Implications of Healthcare System Interconnectedness

A couple of implications of the interconnectedness of the healthcare system include:

  • Patients’ healthcare will not improve substantially unless they improve their own behavior.
  • Problems in the system cannot be fixed using piecemeal changes. Rather, the system needs to be redesigned at the system level, accounting for rippling of effects.
  • The consolidation of providers and payers largely serves to benefit providers and payers at the expense of patients. Competition is essential among providers and payers for improving patients’ well-being.
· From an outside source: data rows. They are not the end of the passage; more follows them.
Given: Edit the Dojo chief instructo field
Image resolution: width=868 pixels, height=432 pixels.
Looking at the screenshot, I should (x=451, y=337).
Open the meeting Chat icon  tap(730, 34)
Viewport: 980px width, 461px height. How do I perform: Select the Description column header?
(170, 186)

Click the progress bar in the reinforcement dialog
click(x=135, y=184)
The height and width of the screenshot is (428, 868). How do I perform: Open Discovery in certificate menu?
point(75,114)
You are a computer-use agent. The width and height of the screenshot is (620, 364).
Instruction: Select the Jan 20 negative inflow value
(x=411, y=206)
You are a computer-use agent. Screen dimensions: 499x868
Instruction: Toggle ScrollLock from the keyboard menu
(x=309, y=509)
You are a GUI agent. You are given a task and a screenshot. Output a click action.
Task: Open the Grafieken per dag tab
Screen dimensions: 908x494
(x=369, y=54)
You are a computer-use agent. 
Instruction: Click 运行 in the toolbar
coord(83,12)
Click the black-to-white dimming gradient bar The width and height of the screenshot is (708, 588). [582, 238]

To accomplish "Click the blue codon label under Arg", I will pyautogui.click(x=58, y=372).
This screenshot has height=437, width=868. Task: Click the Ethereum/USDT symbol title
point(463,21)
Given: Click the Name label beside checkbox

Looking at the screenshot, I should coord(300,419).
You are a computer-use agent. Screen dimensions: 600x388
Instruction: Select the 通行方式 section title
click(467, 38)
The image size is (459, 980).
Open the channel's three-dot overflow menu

  • As more healthcare information becomes known, providers are led to increasingly specialize. Of course, knowledge and specialization can improve patient care. However, we must recognize that specialization creates fragmentation in patient care. We must therefore take steps to better coordinate care.
  • Increasing technology, regulatory, and legal costs are large contributors to increases in both healthcare prices in general, as well as to perverse behavior by individual players in particular.